Topo

Trump é encarnação monstruosa da indiferença em relação ao governo, diz Ford

18/10/2016 17h28

Oviedo (Espanha), 18 out (EFE).- O escritor americano Richard Ford afirmou nesta terça-feira que o candidato republicano à presidência dos Estados Unidos, Donald Trump, constitui "a encarnação feia e monstruosa da indiferença em relação ao governo" dos compatriotas desde que o país foi fundado.

"Os americanos querem que todos os demais sejam governados, menos eles mesmos. Como filosofia, pensar que o governo é a fonte de todos os males é uma noção desastrosa", afirmou Ford durante entrevista coletiva em Oviedo, no norte da Espanha, dois dias antes de receber o Prêmio Princesa das Astúrias das Letras 2016 das mãos do rei Felipe VI.

O autor de "O cronista esportivo", que disse que precisaria de várias horas para analisar o fenômeno Trump, se mostrou convencido de que não há chances de ocorrer uma vitória do candidato republicano sobre a democrata Hillary Clinton.

Ford comentou que o problema em seu país é que "há uma grande falta de interesse e apoio" ao próprio governo por parte de uma população na qual os seguidores de Trump são minoria, mas alertou sobre o que pode ocorrer posteriormente.

"Alguém vai chegar e aproveitar esse sentimento, alguém mais inteligente e melhor demagogo, mas ninguém sabe o que vai ocorrer com essas pessoas que pensam que Trump é estupendo", acrescentou.

O grande romancista de histórias cruzadas da sociedade americana, premiado pelo olhar "sombrio e denso" sobre a vida cotidiana de seres anônimos e invisíveis que unem "a desolação e a emoção", também reiterou sua postura favorável à concessão do Nobel de Literatura ao cantor Bob Dylan.

"Não vejo nenhum lado ruim. Há mais de 60 anos e, com o que escreve, ele mudou a situação dos Estados Unidos e do mundo. Se isso não é literatura, o que é literatura?", refletiu.

Ford lamentou que a falta de leitores e o aspecto econômico limite a difusão das crônicas com as quais ele começou na literatura e que o levaram ao patamar de "herdeiro de Hemingway", rótulo que sempre rejeitou.

"Acho que o ambiente no mundo das editoras não mudou para que escrevamos contos, mas sempre haverá pessoas como Raymond Carver ou eu, que escrevem histórias curtas, portanto há a esperança de que sigam escrevendo", analisou.

O escritor disse desconhecer por que, apesar da presença de vários personagens femininos em sua obra, os protagonistas costumam ser masculinos, questão que em uma página só se diferencia "em um pronome". Na opinião do autor, homens e mulheres "são mais similares do que diferentes".
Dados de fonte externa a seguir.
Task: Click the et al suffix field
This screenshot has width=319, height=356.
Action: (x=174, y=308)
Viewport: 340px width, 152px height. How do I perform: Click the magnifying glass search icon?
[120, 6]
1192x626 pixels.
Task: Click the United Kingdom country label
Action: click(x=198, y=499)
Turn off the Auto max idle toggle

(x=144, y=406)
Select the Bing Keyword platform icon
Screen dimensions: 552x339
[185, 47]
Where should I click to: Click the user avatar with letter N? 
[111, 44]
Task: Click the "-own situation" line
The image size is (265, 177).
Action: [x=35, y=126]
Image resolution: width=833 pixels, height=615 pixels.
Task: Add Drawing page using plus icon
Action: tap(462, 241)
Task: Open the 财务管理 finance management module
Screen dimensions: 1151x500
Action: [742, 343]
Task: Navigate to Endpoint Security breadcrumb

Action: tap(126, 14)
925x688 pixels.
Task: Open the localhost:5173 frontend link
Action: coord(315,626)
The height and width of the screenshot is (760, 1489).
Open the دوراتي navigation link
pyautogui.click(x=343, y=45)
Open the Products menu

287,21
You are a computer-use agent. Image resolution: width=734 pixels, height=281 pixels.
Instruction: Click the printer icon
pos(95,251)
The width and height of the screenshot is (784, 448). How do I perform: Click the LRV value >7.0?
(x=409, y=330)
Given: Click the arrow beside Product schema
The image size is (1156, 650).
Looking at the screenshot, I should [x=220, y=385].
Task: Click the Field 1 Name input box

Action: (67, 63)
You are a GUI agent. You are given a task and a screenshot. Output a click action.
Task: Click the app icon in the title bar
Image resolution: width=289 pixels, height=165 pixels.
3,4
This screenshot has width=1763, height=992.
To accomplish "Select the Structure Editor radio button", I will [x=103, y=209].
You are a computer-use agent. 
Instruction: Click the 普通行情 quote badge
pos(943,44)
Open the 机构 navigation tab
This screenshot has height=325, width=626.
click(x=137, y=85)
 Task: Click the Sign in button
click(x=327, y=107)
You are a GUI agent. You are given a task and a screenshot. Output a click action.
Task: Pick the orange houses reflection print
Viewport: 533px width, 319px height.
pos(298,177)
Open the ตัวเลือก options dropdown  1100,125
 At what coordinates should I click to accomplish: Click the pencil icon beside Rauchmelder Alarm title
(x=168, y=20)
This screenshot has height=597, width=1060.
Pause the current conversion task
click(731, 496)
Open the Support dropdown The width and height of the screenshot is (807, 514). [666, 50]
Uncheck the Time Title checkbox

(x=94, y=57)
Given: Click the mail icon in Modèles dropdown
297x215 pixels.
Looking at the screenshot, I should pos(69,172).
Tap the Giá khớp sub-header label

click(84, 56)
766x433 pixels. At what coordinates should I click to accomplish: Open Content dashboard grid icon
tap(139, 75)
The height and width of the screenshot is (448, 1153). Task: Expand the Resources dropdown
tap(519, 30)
Para Ford, que optou por residir em várias cidades dos EUA - decisão compartilhada com a esposa, Kristina - para não "se fixar" em nenhum lugar, conhecer seu país e quebrar "o teto de vidro" dos autores com uma "identidade regional", ninguém sabe as regras para se fazer um romance e ninguém pode ensiná-las.

"Ensino na Universidade de Colúmbia a pessoas que querem ser escritores, mas não ensino a escrever, ensino a ler", disse o habitual candidato ao Nobel, nascido em 1944 na cidade de Jackson, capital do Mississippi.

Ford teve uma infância dura após a morte do pai quando tinha 15 anos e passou a trabalhar em ferrovias, antes de se formar em literatura.

O autor de "Canadá" foi indicado para o Princesa das Astúrias por John Banville, Antonio Muñoz Molina e Sigrid Rausing e sucede assim o cubano Leonardo Padura, premiado em 2015, três anos após Philip Roth, o último americano em receber o prêmio, em 2012.